- Exercise objective: Filter the records for "chip" and keep each line that has it.

- Entries supplied:
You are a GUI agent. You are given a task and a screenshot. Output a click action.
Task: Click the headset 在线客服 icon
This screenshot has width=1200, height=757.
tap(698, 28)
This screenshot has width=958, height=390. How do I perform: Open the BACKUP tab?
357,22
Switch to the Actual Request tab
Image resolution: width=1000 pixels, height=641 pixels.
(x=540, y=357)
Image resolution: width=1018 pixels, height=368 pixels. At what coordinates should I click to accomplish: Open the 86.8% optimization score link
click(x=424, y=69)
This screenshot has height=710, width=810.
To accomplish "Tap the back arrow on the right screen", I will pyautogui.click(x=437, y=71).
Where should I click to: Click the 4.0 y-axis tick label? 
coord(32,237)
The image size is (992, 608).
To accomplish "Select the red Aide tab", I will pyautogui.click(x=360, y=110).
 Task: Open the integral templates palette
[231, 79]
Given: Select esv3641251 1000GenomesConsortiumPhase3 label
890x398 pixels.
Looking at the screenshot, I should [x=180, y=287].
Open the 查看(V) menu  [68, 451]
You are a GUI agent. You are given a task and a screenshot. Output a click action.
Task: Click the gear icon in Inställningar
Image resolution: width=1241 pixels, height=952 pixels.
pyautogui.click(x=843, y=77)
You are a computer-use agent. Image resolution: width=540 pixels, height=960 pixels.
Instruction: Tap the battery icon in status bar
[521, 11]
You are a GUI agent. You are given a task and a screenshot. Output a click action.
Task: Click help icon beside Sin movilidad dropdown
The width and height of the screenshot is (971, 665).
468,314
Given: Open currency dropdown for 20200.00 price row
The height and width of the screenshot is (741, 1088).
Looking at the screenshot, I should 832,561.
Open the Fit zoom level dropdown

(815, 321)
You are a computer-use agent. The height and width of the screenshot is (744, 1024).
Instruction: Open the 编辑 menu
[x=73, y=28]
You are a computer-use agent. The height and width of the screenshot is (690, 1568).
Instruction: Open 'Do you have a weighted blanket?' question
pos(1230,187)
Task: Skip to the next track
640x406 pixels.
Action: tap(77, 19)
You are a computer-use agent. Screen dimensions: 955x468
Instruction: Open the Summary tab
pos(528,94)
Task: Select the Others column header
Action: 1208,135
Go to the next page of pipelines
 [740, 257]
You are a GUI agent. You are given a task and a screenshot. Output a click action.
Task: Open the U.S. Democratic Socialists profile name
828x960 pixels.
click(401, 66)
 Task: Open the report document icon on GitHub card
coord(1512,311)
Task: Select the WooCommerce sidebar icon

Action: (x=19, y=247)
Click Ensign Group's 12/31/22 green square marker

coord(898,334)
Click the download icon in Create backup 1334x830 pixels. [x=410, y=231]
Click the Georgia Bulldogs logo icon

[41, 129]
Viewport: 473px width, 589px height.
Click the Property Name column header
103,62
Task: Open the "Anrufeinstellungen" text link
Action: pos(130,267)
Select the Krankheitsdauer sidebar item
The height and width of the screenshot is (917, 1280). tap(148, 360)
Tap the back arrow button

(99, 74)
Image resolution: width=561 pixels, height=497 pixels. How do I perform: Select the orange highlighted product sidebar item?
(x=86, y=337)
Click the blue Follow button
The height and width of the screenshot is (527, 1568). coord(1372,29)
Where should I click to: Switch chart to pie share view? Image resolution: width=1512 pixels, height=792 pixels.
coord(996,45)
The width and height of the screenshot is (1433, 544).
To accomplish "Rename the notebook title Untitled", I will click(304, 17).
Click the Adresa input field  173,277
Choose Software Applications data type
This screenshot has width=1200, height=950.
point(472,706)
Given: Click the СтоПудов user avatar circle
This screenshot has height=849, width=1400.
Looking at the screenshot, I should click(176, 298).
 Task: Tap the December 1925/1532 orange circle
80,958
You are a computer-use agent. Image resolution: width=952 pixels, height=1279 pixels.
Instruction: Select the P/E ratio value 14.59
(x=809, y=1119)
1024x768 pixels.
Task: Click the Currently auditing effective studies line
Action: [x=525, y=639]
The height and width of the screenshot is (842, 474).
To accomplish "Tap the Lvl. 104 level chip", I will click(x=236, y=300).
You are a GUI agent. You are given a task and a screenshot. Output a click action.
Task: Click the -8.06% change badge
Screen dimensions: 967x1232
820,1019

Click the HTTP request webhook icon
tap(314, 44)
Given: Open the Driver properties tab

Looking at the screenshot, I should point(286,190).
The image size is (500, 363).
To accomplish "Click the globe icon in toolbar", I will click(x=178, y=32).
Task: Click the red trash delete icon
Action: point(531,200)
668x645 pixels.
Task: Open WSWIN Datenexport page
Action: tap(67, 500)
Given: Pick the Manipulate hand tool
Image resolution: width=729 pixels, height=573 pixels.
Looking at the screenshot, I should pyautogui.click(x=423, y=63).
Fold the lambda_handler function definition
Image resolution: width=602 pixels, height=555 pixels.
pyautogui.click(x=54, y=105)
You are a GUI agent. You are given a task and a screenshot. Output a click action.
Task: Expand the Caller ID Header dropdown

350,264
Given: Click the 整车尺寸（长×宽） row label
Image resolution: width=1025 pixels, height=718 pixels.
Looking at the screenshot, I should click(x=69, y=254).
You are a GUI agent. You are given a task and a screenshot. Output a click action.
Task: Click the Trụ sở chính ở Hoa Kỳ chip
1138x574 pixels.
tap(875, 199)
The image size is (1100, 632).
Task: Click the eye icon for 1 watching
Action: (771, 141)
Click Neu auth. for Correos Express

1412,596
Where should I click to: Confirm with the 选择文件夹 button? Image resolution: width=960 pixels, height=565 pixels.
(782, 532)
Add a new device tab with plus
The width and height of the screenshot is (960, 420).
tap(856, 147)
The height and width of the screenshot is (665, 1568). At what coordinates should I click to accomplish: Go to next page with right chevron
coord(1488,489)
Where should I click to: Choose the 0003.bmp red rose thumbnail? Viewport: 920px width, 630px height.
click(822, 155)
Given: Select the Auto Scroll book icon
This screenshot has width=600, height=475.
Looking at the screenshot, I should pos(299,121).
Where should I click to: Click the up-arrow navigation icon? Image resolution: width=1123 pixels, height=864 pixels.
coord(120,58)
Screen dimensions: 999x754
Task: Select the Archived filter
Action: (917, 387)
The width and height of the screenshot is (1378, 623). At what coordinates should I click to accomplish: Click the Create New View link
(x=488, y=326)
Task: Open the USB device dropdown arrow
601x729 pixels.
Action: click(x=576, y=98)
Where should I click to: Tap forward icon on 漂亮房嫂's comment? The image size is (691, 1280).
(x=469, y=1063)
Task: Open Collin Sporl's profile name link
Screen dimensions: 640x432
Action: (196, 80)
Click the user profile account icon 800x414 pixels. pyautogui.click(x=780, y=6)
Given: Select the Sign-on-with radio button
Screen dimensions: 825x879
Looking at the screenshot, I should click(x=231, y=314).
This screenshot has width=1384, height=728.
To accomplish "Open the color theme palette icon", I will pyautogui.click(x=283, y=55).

- Result:
To accomplish "Tap the Lvl. 104 level chip", I will click(x=236, y=300).
Task: Click the Trụ sở chính ở Hoa Kỳ chip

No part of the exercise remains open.